Self-worth and self-esteem
Psychologists emphasise that self-perception and the love we allow ourselves to receive have a close connection. They suggest that individuals with low self-esteem or a negative self-image may settle for less in relationships because they believe they are unworthy of better treatment or love. Our self-concept, which includes our beliefs, thoughts, and feelings about ourselves, influences how we perceive and accept love from others. If we have a negative self-concept, we may believe that we don’t deserve love or that we are inherently flawed, leading us to accept less than what we truly deserve.
Imagine a person who has struggled with low self-esteem for most of their life. Maybe growing up in an environment where they were constantly criticised and made to feel inadequate. As a result, they may develop a negative self-image and often doubt their worthiness of love and affection.

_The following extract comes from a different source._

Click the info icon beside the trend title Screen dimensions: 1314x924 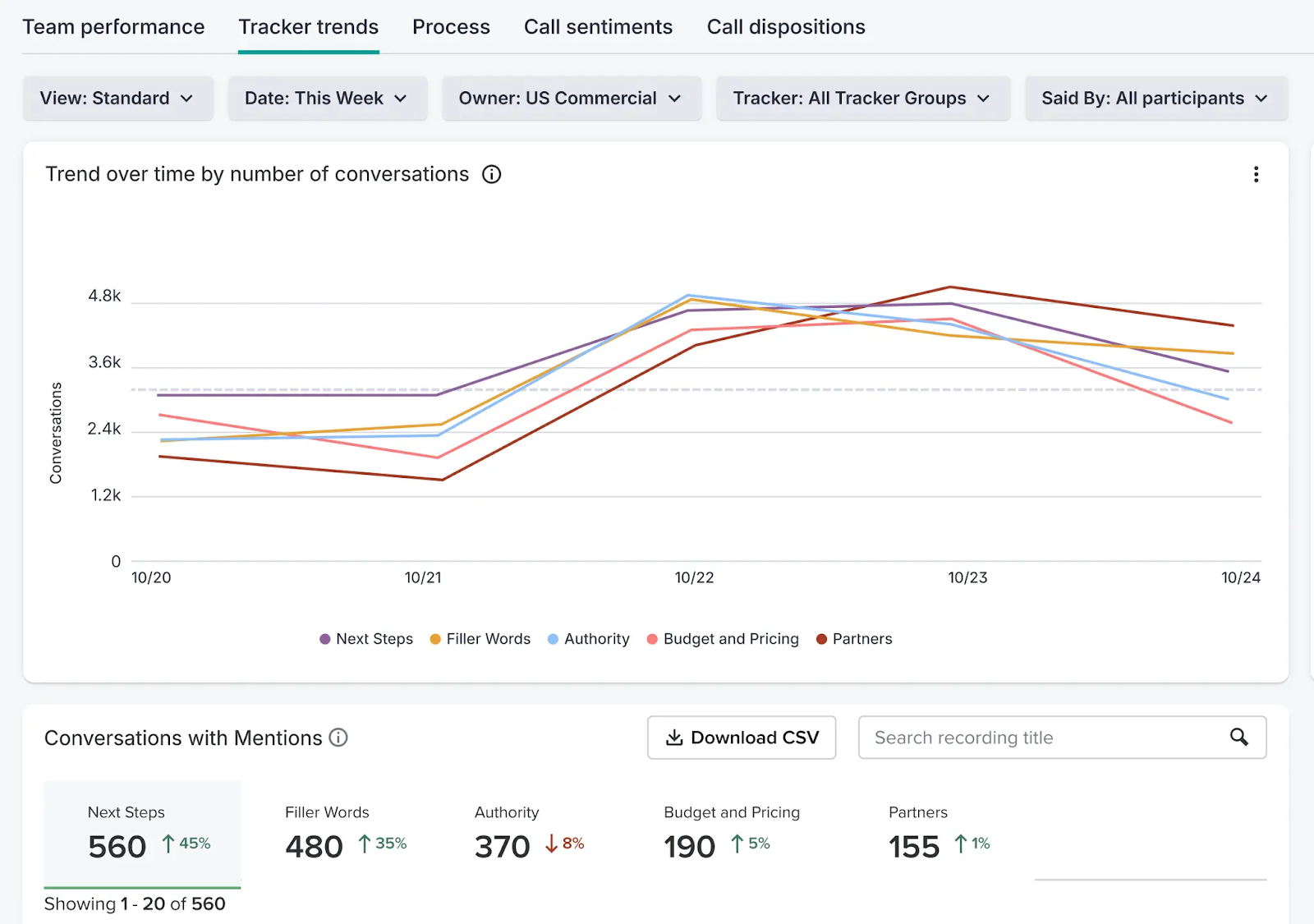(x=491, y=174)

Now, let’s say this person enters into a romantic relationship with an individual who is emotionally distant and occasionally disrespectful towards them and often disregards their feelings and needs, making them feel unimportant and unloved. Despite these negative behaviours, they might remain in the relationship because deep down, they believe that they don’t deserve any better. This pattern of settling for less in relationships can be attributed to low self-esteem and negative self-perception.
More explanations
Attachment styles in psychology suggest that the way we form emotional bonds with our caregivers when we are young can affect how we relate to others in our adult relationships. It says that if we have insecure attachment styles, like being anxious or avoidant, it can be difficult for us to accept healthy love because of fears, doubts, or patterns we learned when we were kids. Our childhood experiences play a significant role in shaping our beliefs about love and relationships. If we grew up in an environment where love was conditional, inconsistent, or abusive, we may internalise these experiences and accept similar treatment as adults because it feels familiar or normal to us. Some of us may also struggle with accepting love because we have difficulty accessing and expressing our own emotions. We may have learned to suppress or downplay our emotional needs, which can make it challenging to accept love or believe we deserve it.

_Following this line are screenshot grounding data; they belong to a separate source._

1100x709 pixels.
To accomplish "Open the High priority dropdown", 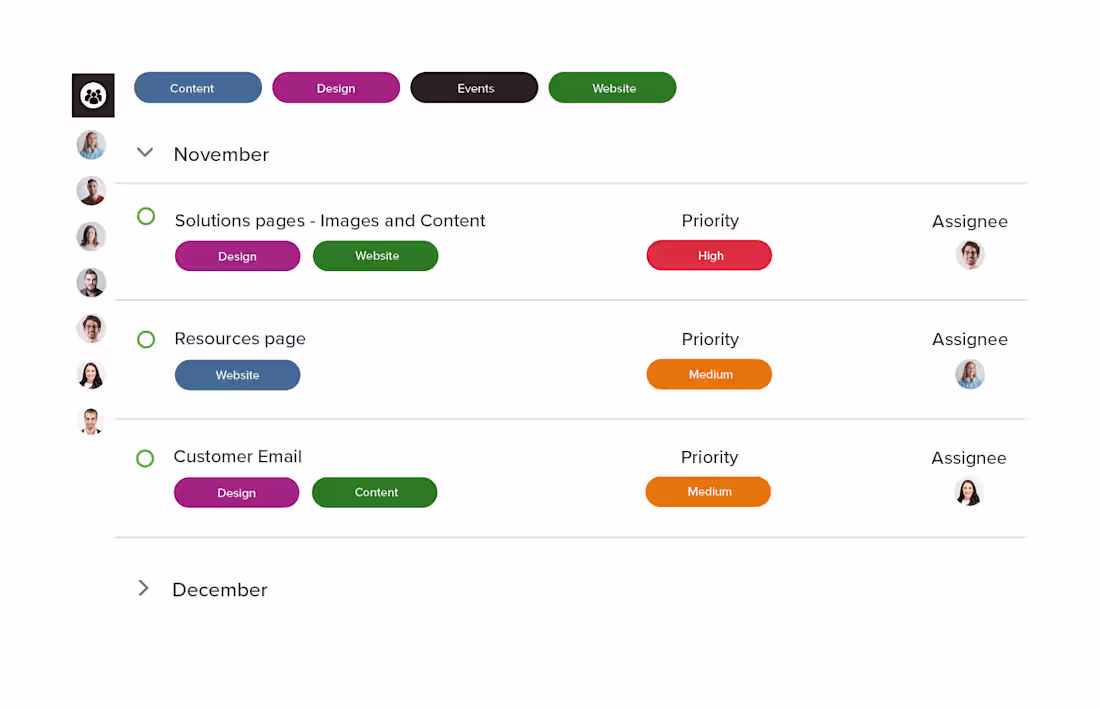I will [709, 256].
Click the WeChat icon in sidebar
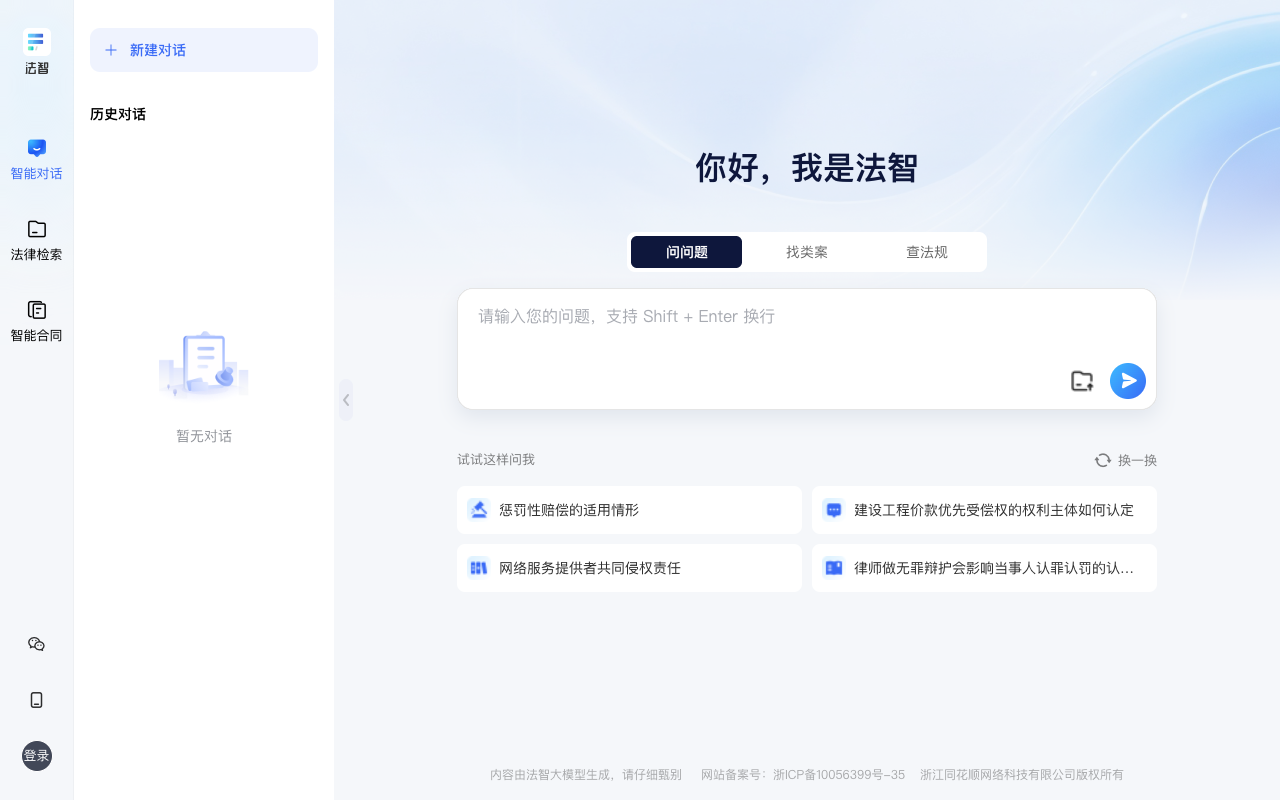1280x800 pixels. coord(37,644)
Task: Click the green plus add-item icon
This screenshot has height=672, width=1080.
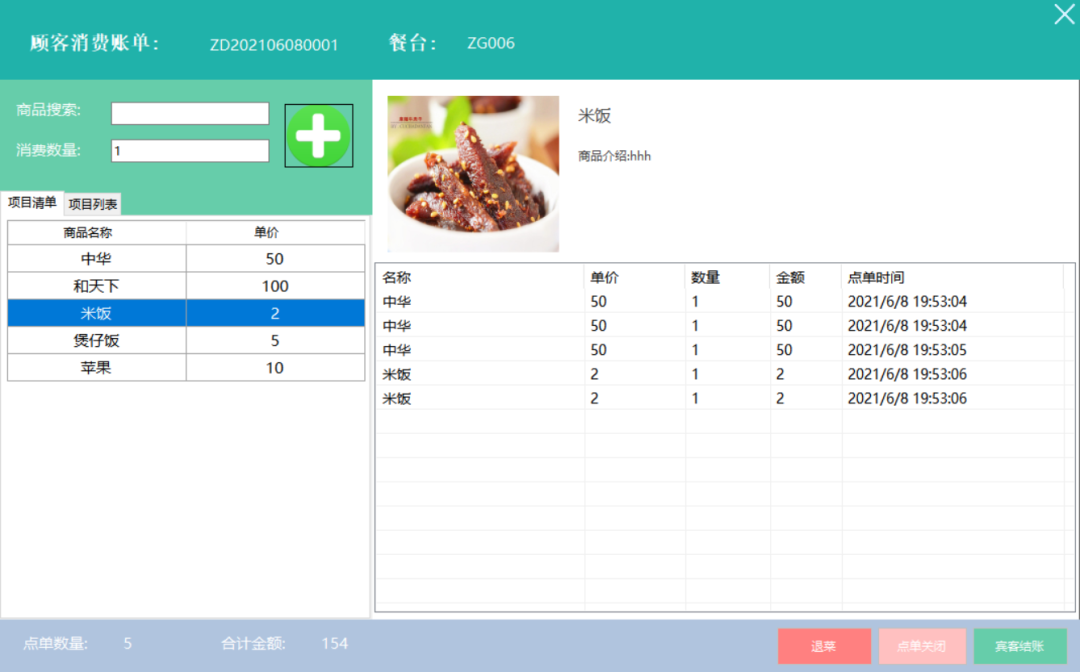Action: coord(318,136)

Cognitive biases are ways our minds can trick us into thinking or making decisions in certain patterns, even when those patterns might not be accurate or logical. Our thought patterns and cognitive biases can influence how we perceive love and relationships. For example, individuals with negative self-talk or a tendency to focus on their flaws may discount or dismiss expressions of love, leading them to accept less than they deserve.
Getting help
If you’re having trouble accepting healthy love or facing challenges in your relationships, there are several ways to seek help. Consider reaching out to a therapist or counsellor who specialises in relationship issues or attachment styles. Supportive friend groups can also provide a sense of understanding when there are relatable experiences shared.

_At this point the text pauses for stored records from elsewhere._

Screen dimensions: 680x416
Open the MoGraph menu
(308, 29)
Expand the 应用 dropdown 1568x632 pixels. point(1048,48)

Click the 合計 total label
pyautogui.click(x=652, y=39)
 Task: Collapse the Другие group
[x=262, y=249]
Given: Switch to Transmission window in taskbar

If you’re already in a relationship, it’s important to talk openly and honestly with your partner. Communication is key, and going to couples therapy can be helpful. Most importantly, take care of yourself and be kind to yourself. Seeking help shows strength and can lead to personal growth and healthier relationships. Remember to love and care for yourself before looking out for the love you think you deserve. When you prioritise self-love and truly connect with yourself, you will open yourself up to accepting the kind of love you truly deserve.
(The writer is a mental health professional and has, over the past 10 years, contributed to several Sri Lankan media publications in both English and Sinhala languages, focusing on topics related to psychology and counselling.)